Historia de un milagrero - Cuento
Había una vez un milagrero que decidió recorrer el mundo para enseñar la Paz. Así que sanó a todo enfermo que le salió al paso, sin cobrar un céntimo.
CARMELO URSO
EL MILAGRERO
Había una vez un milagrero que decidió recorrer el mundo para enseñar la Paz. Así que sanó a todo enfermo que le salió al paso, sin cobrar un céntimo por ello –aunque sin experimentar Paz.
Libró a los endemoniados de sus demonios –pero sin comprender qué diablos era la Paz. Caminó sobre mares y ríos, apaciguó tormentas –pero ningún milagro calmó las agitadas aguas de su Alma ni le ayudó a hallar la senda de la Paz. Convirtió agua en vino, mirra en oro, oro en mirra –sin saber cómo transformar su angustia en Paz.
Un día, tras muchos afanes, llegó a la siguiente conclusión:
¡En mis portentos no hallo el milagro de la Paz!
Entonces, el sanador no sanado recordó las palabras de su Salvador personal, un mago que lo había curado años atrás de la lepra y cuyo nombre no sabía ni recordaba: Detrás de cada milagro hay una ilusión… ¡y cada uno de nosotros es un milagro!.
De lo cual dedujo el milagrero:
La Paz se esconde justo detrás de cada milagro, en el centro de toda ilusión: unos y otros deben ser dejados atrás, para que lo inexpresable pueda al fin ser expresado. Así que un día dejó de lado el anhelo de aprender qué era la Paz. Dejó de lado todo anhelo de aprender –pues, ¿qué más podía aprender alguien que era capaz de sosegar tifones, sanar enfermos con un toque de sus manos y transformar la bosta de vaca en oro?
- También dejó de hacer milagros.
- Dejó de hacer. ¡Hasta dejó de dejar!
- Y en ese instante… ¡empezó a Ser!
- Y en el Ser ya no había necesidad de ilusiones ni milagros.
- En el Ser sobraba el hacer. Y así –al fin- halló la Paz.
- La Paz estaba allí –donde no había ningún allí.
- La Paz transcurría en un instante exento del más mínimo instante.
- La Paz se podía aprender… ¡pero no se podía transmitir a otros!

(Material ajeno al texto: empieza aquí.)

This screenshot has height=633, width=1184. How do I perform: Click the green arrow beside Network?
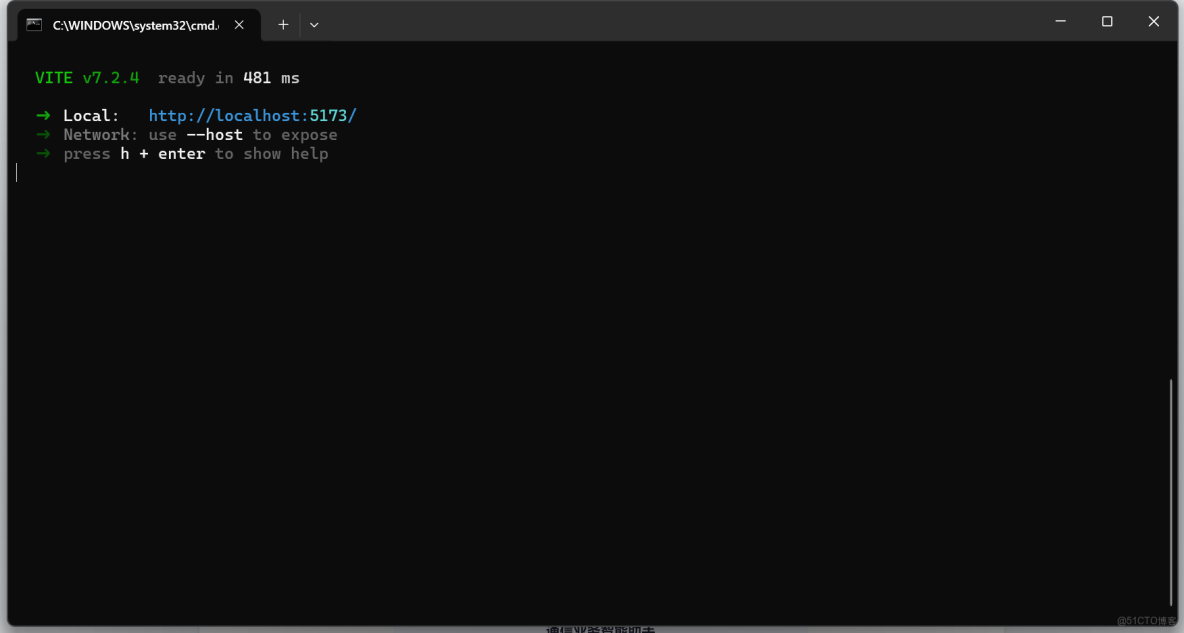pos(41,134)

Sin embargo, y tal como le mostraba su propia experiencia, la única forma de aprender la Paz era enseñándola: pues ésa era la máxima expresión de Amor de la que era capaz un ser humano hacia sí mismo. Porque amar al prójimo cada segundo del día es la única manera de despejar los obstáculos que nos separan del Amor hacia nosotros mismos...
Así, continuó enseñando lo no enseñable: vertió –sin reservas- ese infinito caudal de Amor que manaba de sí mismo; sació la sed del sediento, devolvió la salud al desahuciado… ¡y siguió haciendo esos milagros que tanto entretenían e ilusionaban a sus semejantes!